Just a quick look at your code shows a problem right away; you are calling retain()
on a local variable newRT
, one which you're passing a callback to, and you're also not calling release()
on it anywhere.
The reason Director::getInstance()->getRenderer()->render();
prevents the crash is because you're forcing it to process the render queue within the current block, so newRT
is still valid. The reason it crashes without that line is probably because the callback is no longer pointing to valid memory. The callback command is added to the queue, as you can see in RenderTexture::saveToFile
, and since the callback was passed using a local variable, by the time the callback is called in the next update cycle, newRT
is no longer valid.
void RenderTextureTest1::saveFile(Ref* pSender)
{
auto director = Director::getInstance();
auto s = director->getVisibleSize();
auto newRT = RenderTexture::create(s.width, s.height, backend::PixelFormat::RGBA8, backend::PixelFormat::D24S8, false);
newRT->beginWithClear(0, 0, 0, 0);
// It's will crash on axmol, switch to _clippingNode will not show
this->visit();
// _clippingNode->Node::visit();
newRT->end();
auto callback = [&] (RenderTexture* rt, std::string_view path) {
AXLOG("Save To Path=%s", path.data());
};
newRT->retain();
newRT->saveToFile("TestSave.png", Image::Format::PNG, true, callback);
// Add this function to avoid crash if we switch to a new scene.
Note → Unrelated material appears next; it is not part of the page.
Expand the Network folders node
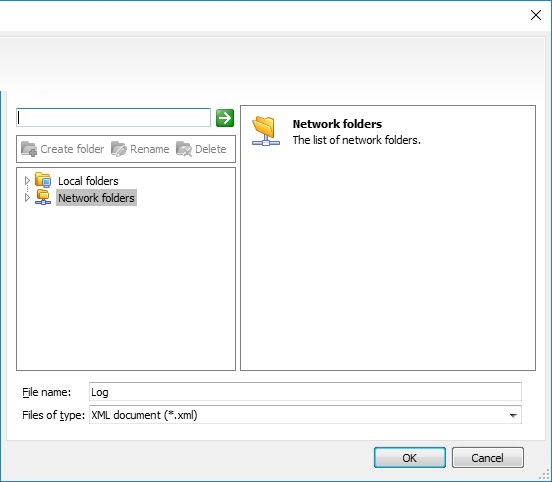pos(27,198)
Director::getInstance()->getRenderer()->render();
}
The rendering command code used in Axmol is different to Cocos2d-x, so just because it works in Cocos2d-x doesn't mean that there is something wrong with Axmol (edit: in this case, there may actually be a bug in the engine).
@halx99 I just ran the standard test "43:Node: RenderTexture" (Windows, x86 build), and it's crashing on the first test if you touch the view area and move around. It should draw items on the screen, but what seems to happen is that a few appear, then it starts flickering, like @Yehsam23 mentioned. If you try to close the app, it crashes in Renderer::~Renderer()
in this block:
for (auto&& clearCommand : _callbackCommandsPool)
delete clearCommand; <= here it crashes, and there are a lot of commands in the _callbackCommandsPool
It seems like once the number of commands in the _callbackCommandsPool
go over a certain amount (or added too quickly), it causes problems, and if that isn't it, then I have absolutely no idea why it is crashing.
If the _callbackCommandsPool
is not used, then the crash no longer occurs, and it draws on screen correctly in RenderTexture test. It just means it'll keep eating up memory with every cmd = new CallbackCommand();
in Renderer::nextCallbackCommand()
, but at least that narrows down the problem somewhat.
@halx99 Looking into this some more, I noticed that the _callbackCommandsPool
contains copies of the same command pointers. The crash on exit happens because once one of those pointers is deleted in the loop, the rest become invalid, and since there are multiple entries of the same pointer, the delete fails:
Aren't the command pointers unique, and should only exist once in that vector?
So, a quick test using a lookup to check if the command already exists in the vector actually fixed the problem, but I still can't quite pinpoint why there is a problem to begin with. It fixed both the drawing and the crash, and there were way less entries in the vector (like 9 commands vs 100's).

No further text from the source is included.